Nossa irmã Moçambique

Viajar também é exaltar culturas e regiões. Os povos, os costumes, sua terra, suas cores e sons. Aproveitando que está chegando o Dia da Consciência Negra (20/11), vamos viajar, por meio destas linhas, a uma nação além do horizonte Atlântico que nos considera uma pátria-irmã: Moçambique.

Esse país de 28 milhões de habitantes da costa da região austral africana tem um mosaico humano curioso. Embora o português seja considerado o idioma oficial, o inglês é bastante difundido (até por conta da proximidade com a África do Sul) e muitos dialetos locais.

No mesmo território, assim como o Brasil, povos de diversas partes do continente e de muitas outras regiões do mundo se reúnem para criar uma unidade de pessoas encantadora, que gosta de receber e hospedar.

Baía de Tofo

Apesar da história sofrida, sobretudo por conta da guerra civil, que escreveu a desigualdade de hoje, trata-se de um destino fascinante. Fazem parte do cenário tanto paisagens marítimas lindas quanto as savanas onde predomina a vida selvagem.

O ponto de partida para quem desembarca em Moçambique é a capital Maputo, situada ao sul e distante cerca de 100 quilômetros da fronteira com a África do Sul. Cidade de amplos contrastes socioeconômicos, Maputo é excelente para ambientar-se à cultura moçambicana, visitar mercados locais, cair na vida noturna agitada e deliciar-se com a gastronomia. Recomenda-se nunca sair de lá sem experimentar o molho peri-peri, feito à base da pimenta de mesmo nome, base para diferentes pratos.

Maputo, capital do Moçambique

Da capital Maputo, suba 494 km até a praia de Tofo, na província de Inhambane – dá para ir de avião e descer no minúsculo aeroporto local. Essa praia é um destino bem popular para os praticantes de surfe e kitesurfe. Mas o melhor mesmo é mergulhar. É comum encontrar raias-manta, baleias jubarte, golfinhos e tubarões-baleia na região.

Não muito distante de Tofo está a cidade Vilanculos. O grande atrativo é visitar o Arquipélago de Bazaruto (foto em destaque, no topo), um lugar único no mundo – e que pode ser aproveitado gastando pouco. Praias inóspitas com dunas de areia branca e lagos com flamingos e crocodilos desenham o cenário de 37 quilômetros de extensão. Barcos saem de Vilanculos com destino às ilhas.

Entrada do Parque Nacional de Gorongosa

É impossível ir à África e não se aventurar num safári.
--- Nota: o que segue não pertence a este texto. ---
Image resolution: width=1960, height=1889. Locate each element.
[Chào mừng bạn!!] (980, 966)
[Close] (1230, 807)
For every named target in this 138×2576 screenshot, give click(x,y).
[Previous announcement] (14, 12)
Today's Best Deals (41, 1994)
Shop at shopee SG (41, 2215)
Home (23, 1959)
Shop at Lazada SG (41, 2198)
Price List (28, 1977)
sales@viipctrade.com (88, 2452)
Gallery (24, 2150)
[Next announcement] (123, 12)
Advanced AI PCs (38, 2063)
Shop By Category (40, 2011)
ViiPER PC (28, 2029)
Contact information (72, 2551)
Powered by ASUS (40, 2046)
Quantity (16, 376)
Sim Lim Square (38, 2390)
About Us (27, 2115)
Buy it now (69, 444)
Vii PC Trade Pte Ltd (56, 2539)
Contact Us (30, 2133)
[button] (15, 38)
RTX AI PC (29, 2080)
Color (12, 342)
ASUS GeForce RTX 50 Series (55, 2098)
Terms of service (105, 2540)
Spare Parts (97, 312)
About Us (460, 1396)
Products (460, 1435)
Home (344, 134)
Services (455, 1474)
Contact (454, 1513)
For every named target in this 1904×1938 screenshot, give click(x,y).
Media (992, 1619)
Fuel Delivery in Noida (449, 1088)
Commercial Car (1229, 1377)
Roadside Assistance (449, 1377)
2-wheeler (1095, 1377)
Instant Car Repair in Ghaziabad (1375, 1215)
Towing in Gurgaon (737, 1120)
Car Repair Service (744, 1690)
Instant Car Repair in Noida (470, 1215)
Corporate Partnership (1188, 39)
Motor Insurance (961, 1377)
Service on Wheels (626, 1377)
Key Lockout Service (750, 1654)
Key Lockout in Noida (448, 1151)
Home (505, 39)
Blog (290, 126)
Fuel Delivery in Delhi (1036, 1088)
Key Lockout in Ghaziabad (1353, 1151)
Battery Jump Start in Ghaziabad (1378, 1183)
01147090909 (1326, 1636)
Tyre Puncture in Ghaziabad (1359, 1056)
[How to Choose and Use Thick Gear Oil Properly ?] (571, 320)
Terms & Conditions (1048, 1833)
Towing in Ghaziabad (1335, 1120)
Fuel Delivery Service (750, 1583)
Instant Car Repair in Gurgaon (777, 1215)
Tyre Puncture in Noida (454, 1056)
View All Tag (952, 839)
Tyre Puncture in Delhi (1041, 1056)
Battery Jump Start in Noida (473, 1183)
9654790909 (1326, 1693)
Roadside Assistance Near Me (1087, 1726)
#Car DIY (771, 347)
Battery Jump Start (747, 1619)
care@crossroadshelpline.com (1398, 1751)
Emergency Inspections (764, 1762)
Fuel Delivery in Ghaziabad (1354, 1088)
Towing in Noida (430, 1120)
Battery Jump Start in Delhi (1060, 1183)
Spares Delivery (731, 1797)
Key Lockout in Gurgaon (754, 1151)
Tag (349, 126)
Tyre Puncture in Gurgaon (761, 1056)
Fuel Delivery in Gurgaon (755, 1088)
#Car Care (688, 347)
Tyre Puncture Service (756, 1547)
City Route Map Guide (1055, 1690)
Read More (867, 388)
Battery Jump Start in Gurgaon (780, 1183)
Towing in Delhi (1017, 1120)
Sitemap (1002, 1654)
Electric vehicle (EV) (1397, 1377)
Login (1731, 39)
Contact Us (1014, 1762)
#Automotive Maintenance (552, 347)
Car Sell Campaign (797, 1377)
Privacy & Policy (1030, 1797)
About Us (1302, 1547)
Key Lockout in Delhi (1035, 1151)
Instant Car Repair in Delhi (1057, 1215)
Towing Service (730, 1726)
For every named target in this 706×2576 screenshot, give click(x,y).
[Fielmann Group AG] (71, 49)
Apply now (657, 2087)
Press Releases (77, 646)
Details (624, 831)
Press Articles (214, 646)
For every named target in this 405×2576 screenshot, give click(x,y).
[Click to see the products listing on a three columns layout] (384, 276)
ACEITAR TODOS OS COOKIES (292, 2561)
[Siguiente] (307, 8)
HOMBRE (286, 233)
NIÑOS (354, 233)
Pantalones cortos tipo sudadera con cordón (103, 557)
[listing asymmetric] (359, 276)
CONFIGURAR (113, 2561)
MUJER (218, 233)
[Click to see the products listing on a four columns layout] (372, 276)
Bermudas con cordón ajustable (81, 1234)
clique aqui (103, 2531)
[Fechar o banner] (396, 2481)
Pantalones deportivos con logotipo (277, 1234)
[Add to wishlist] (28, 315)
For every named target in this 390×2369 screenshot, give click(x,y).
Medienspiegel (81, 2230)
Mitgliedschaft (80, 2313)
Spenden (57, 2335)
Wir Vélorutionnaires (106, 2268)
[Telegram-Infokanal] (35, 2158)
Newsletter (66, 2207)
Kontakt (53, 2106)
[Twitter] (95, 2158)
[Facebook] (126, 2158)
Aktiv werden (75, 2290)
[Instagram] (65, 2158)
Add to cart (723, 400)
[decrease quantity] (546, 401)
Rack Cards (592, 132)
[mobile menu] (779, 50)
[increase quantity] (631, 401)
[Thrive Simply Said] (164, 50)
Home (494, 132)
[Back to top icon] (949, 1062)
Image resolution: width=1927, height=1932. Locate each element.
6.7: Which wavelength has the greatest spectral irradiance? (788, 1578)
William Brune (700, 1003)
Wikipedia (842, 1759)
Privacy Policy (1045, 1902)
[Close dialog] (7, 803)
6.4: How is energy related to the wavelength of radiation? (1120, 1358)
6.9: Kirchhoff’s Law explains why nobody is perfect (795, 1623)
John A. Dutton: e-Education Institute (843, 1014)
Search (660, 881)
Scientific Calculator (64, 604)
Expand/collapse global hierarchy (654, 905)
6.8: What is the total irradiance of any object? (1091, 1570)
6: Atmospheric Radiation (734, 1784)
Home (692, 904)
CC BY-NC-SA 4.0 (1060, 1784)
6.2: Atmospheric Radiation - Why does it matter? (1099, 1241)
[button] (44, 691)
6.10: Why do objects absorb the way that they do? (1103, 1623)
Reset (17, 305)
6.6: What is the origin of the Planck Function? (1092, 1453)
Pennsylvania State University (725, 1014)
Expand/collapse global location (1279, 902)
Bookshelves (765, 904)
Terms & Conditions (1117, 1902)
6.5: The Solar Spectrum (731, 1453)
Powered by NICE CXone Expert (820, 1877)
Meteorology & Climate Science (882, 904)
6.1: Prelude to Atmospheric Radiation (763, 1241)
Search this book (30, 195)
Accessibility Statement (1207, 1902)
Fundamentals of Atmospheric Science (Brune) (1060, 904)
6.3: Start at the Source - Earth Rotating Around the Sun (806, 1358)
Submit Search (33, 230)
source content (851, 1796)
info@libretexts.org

Por isso, o Parque Nacional de Gorongosa, 490 quilômetros acima de Vilanculos, é o lugar ideal para contemplar de perto a vida selvagem (à la Discovery Channel); leões, zebras, elefantes, búfalos e crocodilos desfilam diante dos olhos do visitante. Um detalhe: entre dezembro e abril o parque fica fechado. É preciso levar isso em consideração na hora de planejar o roteiro.

Se o tempo for suficiente, vale terminar a viagem na província de Nampula visitando a pequena Ilha de Moçambique. Além de ter dado o nome ao país, foi capital durante quatro séculos, mesmo tento apenas três quilômetros. É notável a influência árabe no local. Um misto de história e modernidade no mesmo pequeno espaço.